The performers — Melissa Bohl, oboe; Craig Levesque, horn; and Phyllis Alpert Lehrer, piano — are members of the Westminster Conservatory faculty. The program comprises Incantation and Dance for oboe and piano by William Grant Still, Trio for oboe, horn and piano, op. 188 by Carl Reinecke, and the first performance of a new work by Levesque, Variation for oboe, horn, and piano.
Bohl is the principal oboist of the Capital Philharmonic of New Jersey, the Orchestra of St. Peter-by-the-Sea, the Bravura Philharmonic Orchestra, and the American Repertory Ballet Orchestra. She plays oboe and English horn with the Plainfield Symphony and performs regularly with many other area musical organizations, including the Garden State Symphonic Band and the Central Jersey Symphonic Orchestra. At Westminster Conservatory, she teaches oboe and is head of the woodwind, brass and percussion department. Bohl has degrees in music from the Eastman School of Music, the University of Notre Dame, and Princeton University.

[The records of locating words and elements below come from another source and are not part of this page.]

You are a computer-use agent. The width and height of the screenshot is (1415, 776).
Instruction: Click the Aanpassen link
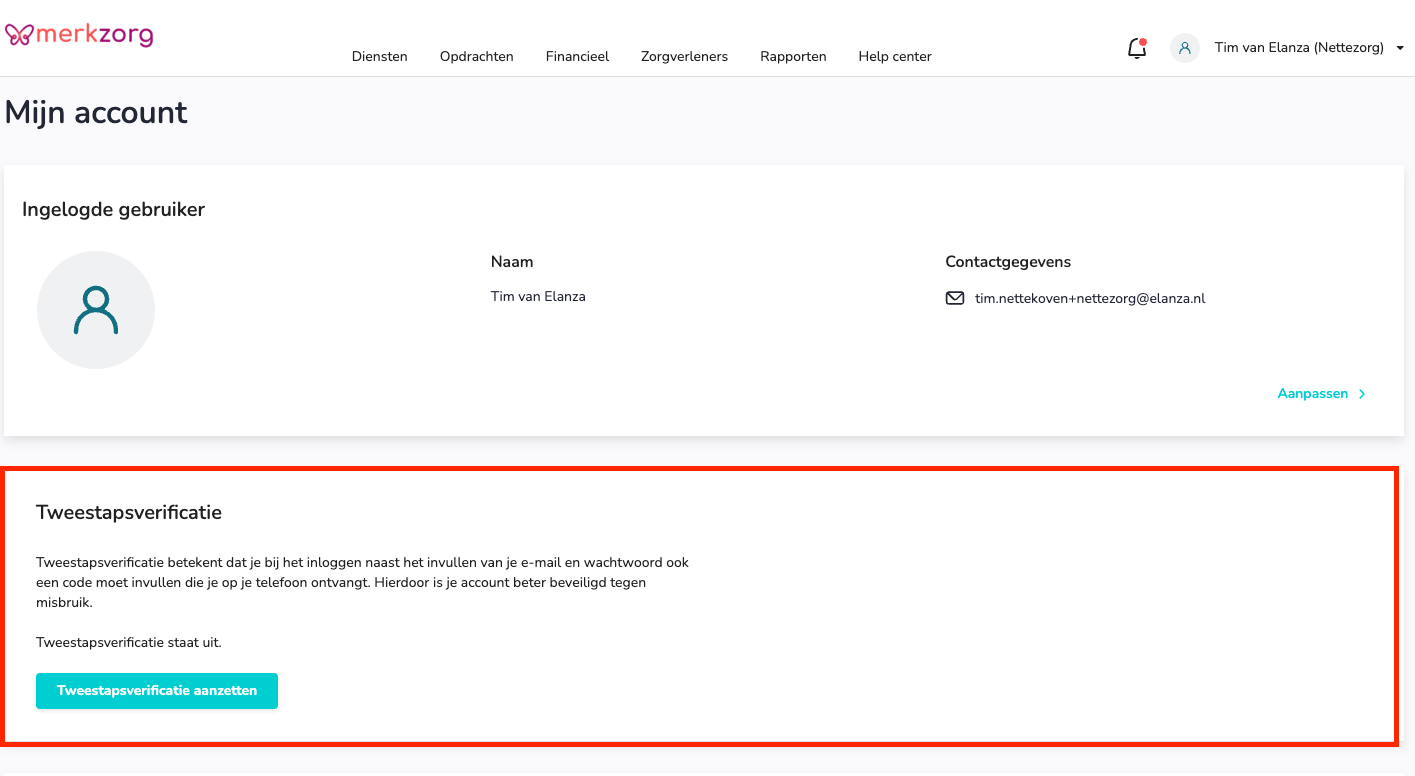[x=1312, y=394]
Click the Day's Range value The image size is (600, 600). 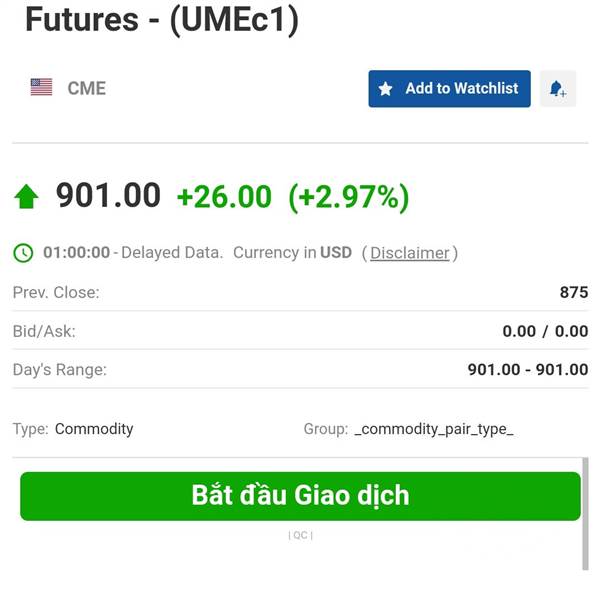528,370
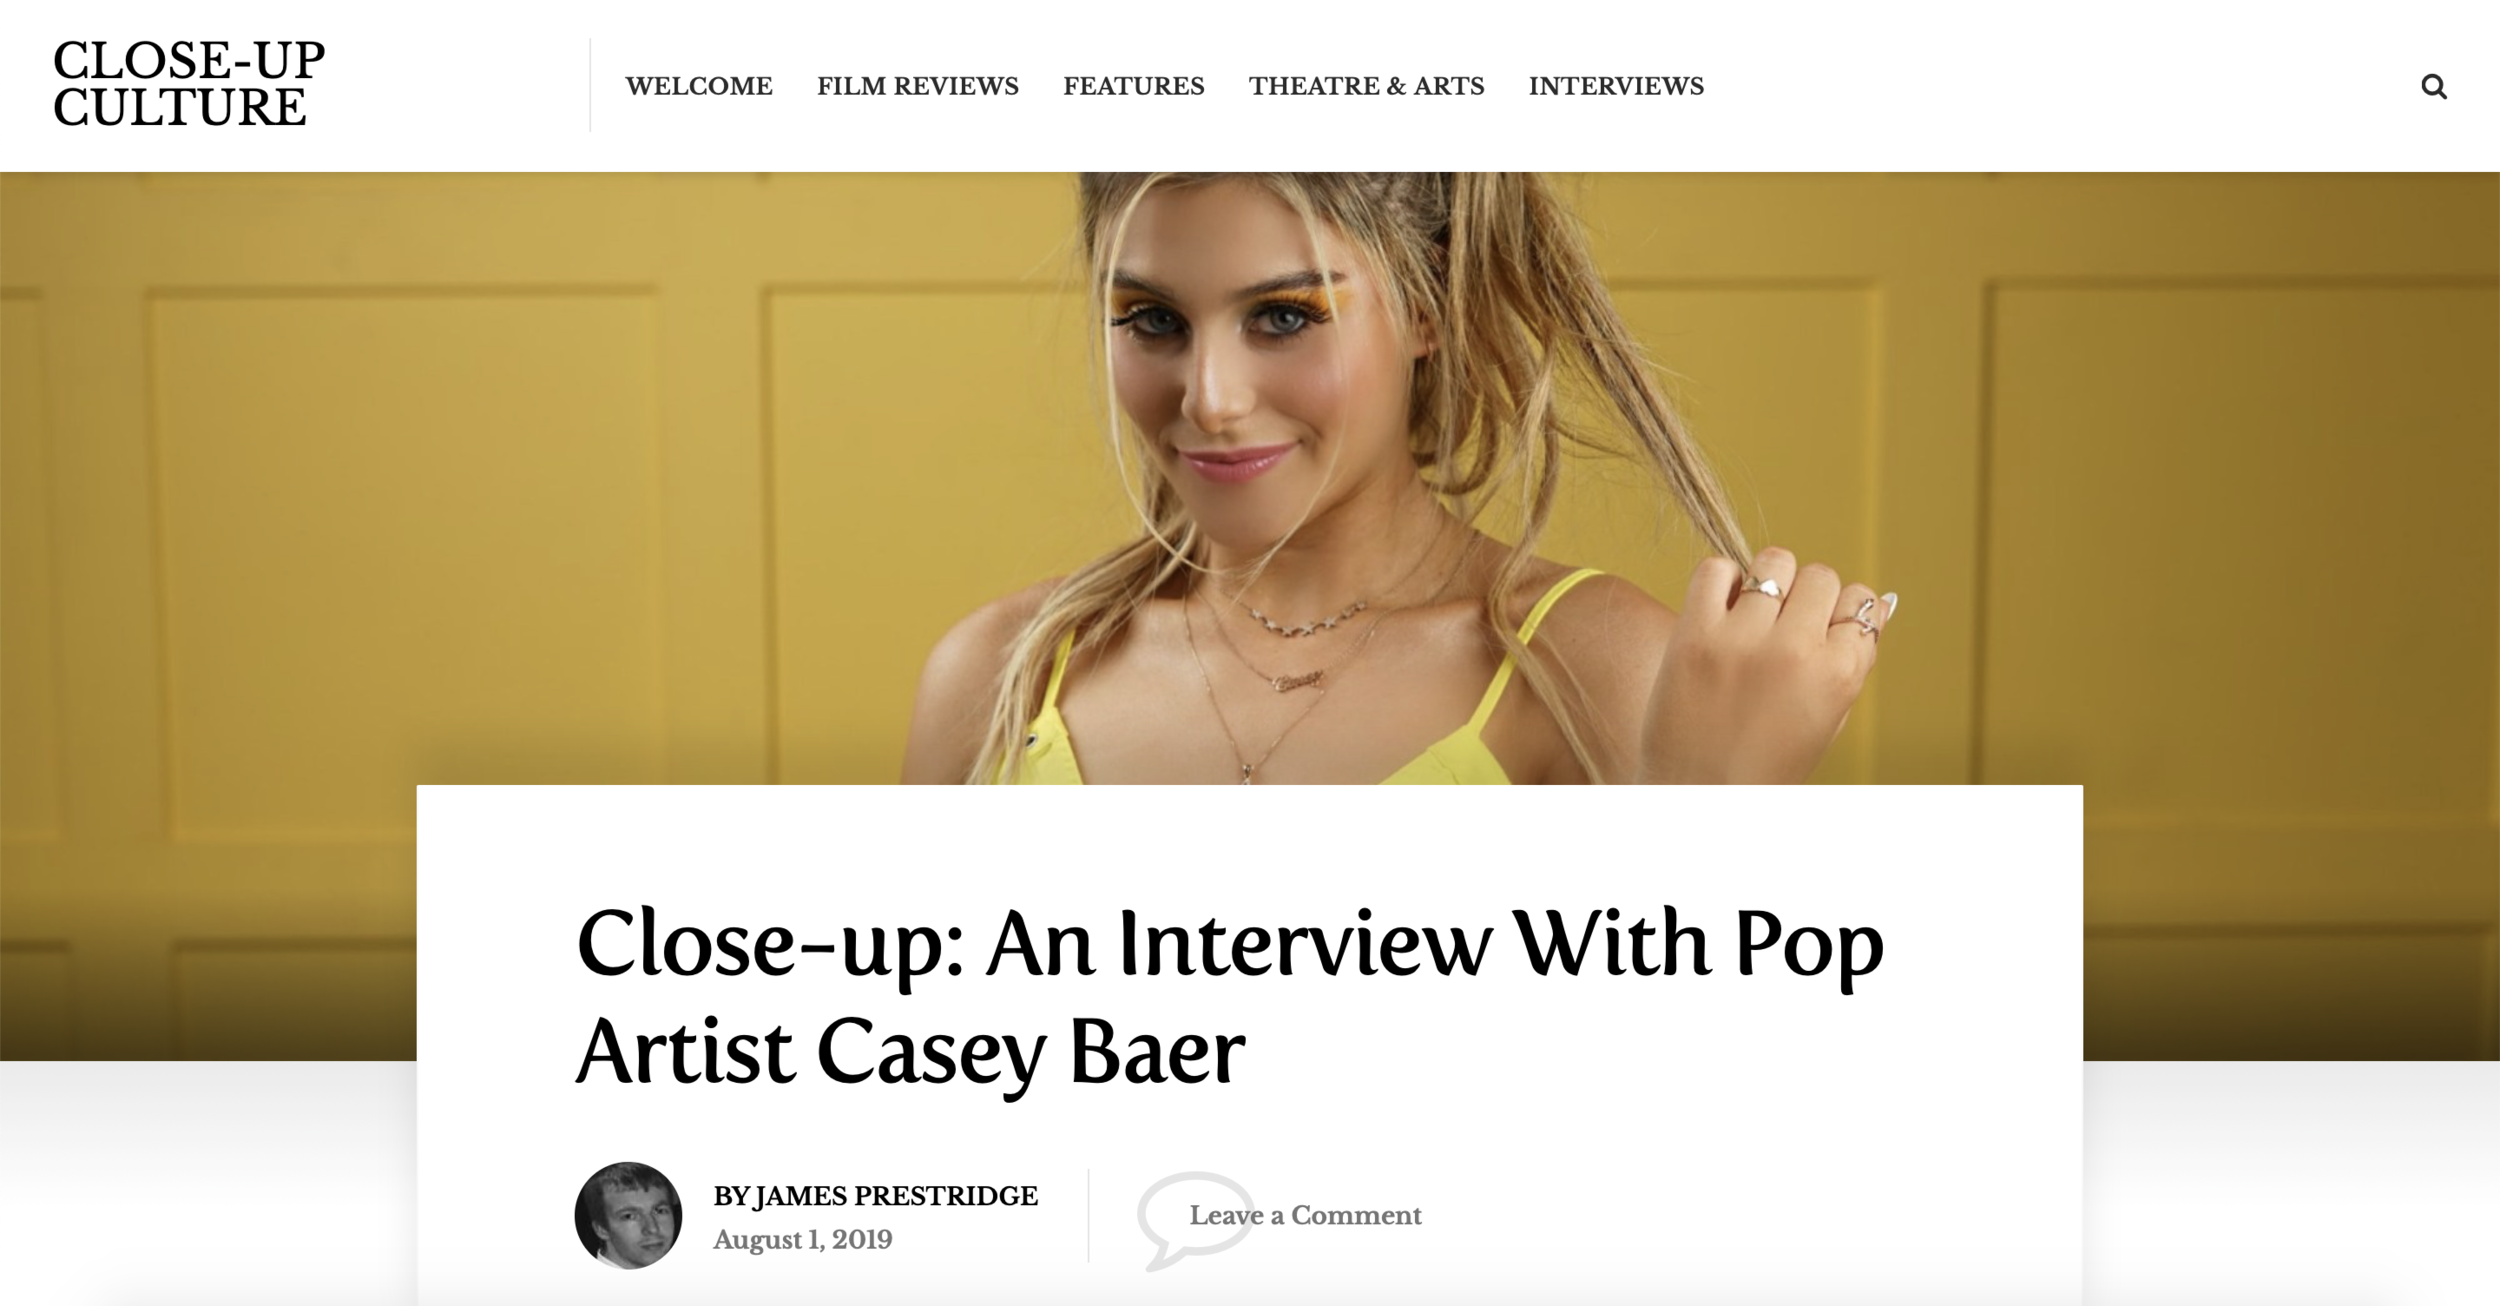Go to Film Reviews section
Screen dimensions: 2500x1306
(x=918, y=86)
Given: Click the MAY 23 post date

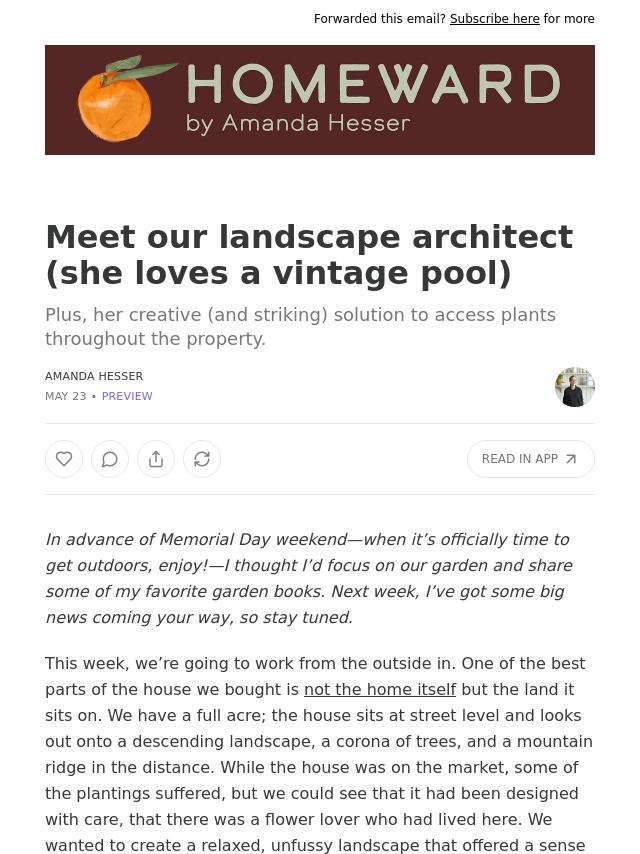Looking at the screenshot, I should click(65, 396).
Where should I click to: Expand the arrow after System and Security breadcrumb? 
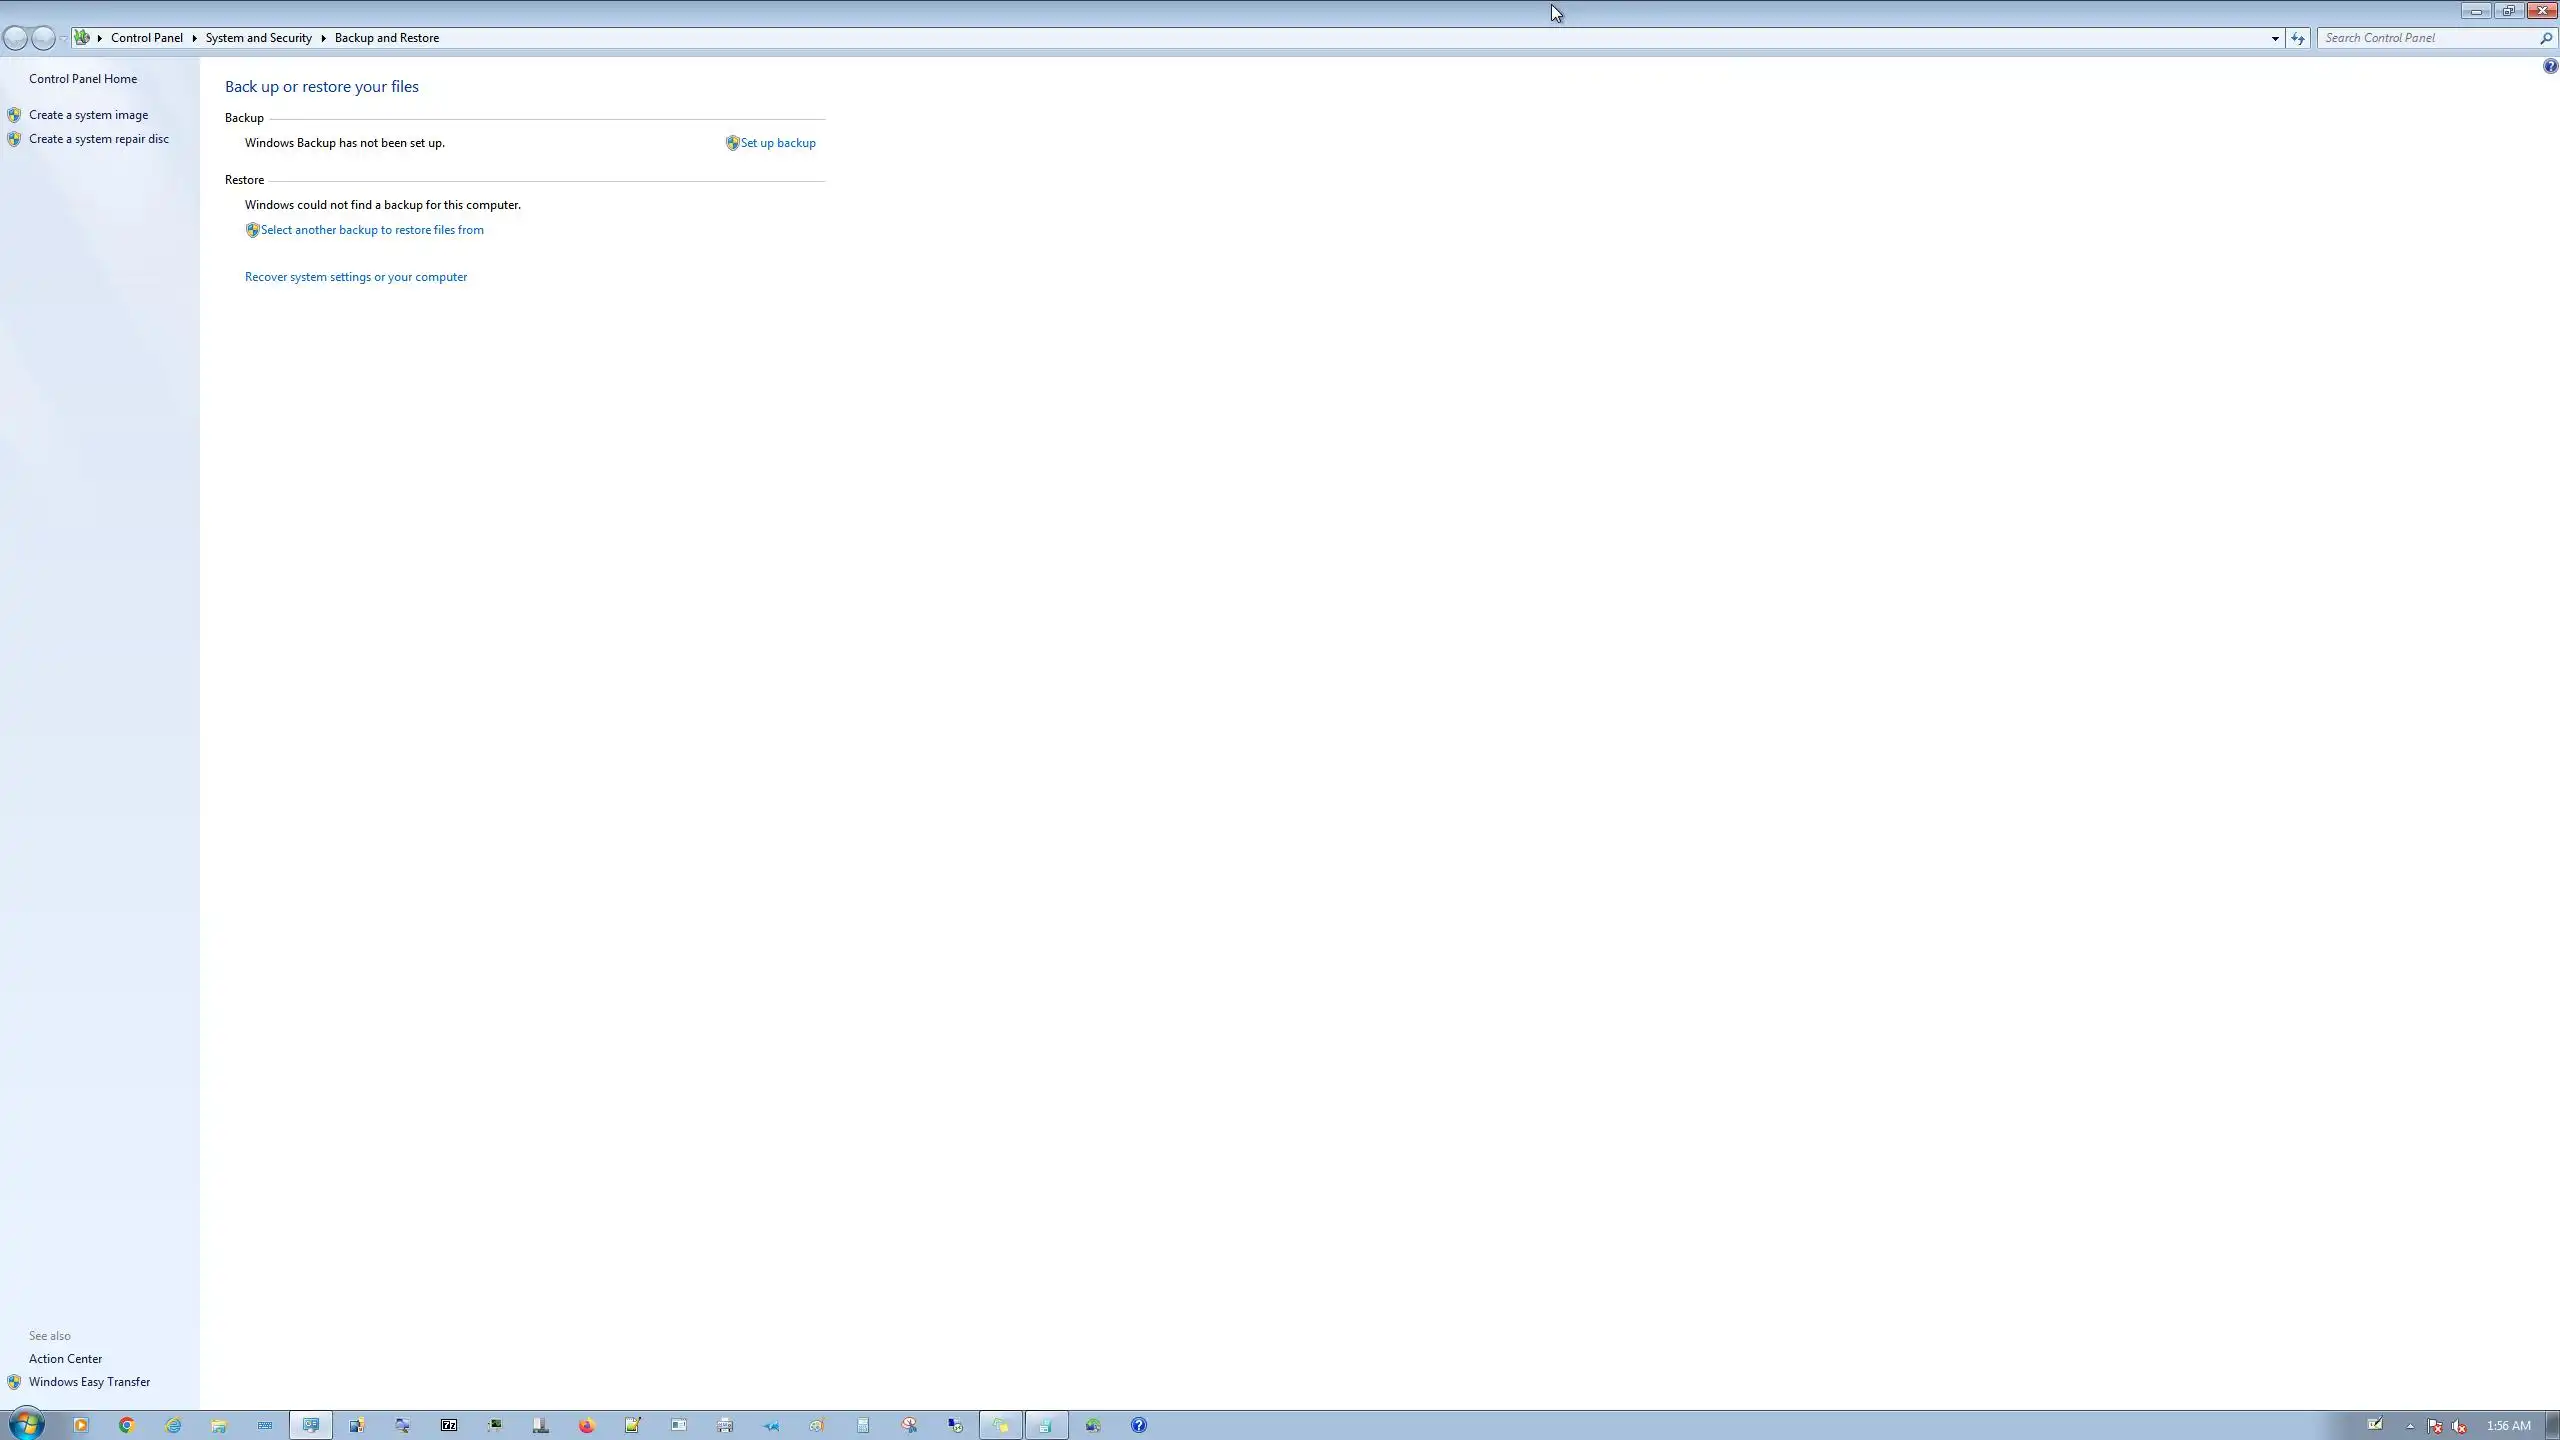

Levesque is a composer, arranger, engraver, and horn player based in central New Jersey. He holds degrees from the University of New Hampshire (B.A. in music theory and composition; M.A. in music history) and Rutgers University (Ph.D. in music theory and composition). Levesque serves as a part-time lecturer at Rutgers University, where he has taught theory, analysis, ear training, and orchestration. At Westminster Conservatory, he serves as head of the theory and composition department; director of the Honors Music Program; and teaches horn, composition, theory, and ear training. Levesque performs regularly with the Princeton Symphonic Brass, Westminster Winds, and the Atlas Brass Quintet.
Lehrer is a teacher, performer, clinician, author, and adjudicator. She has given master classes and workshops, and has enjoyed an active concert career as a soloist and collaborative artist in the United States, Canada, Central and South America, Asia, and Europe. She is a professor emerita of piano at Westminster Choir College of Rider University and continues to serve on the faculty of Westminster Conservatory. Lehrer received a B.A. with music concentration from the University of Rochester and Eastman School of Music, and an M.S. in piano from the Juilliard School of Music.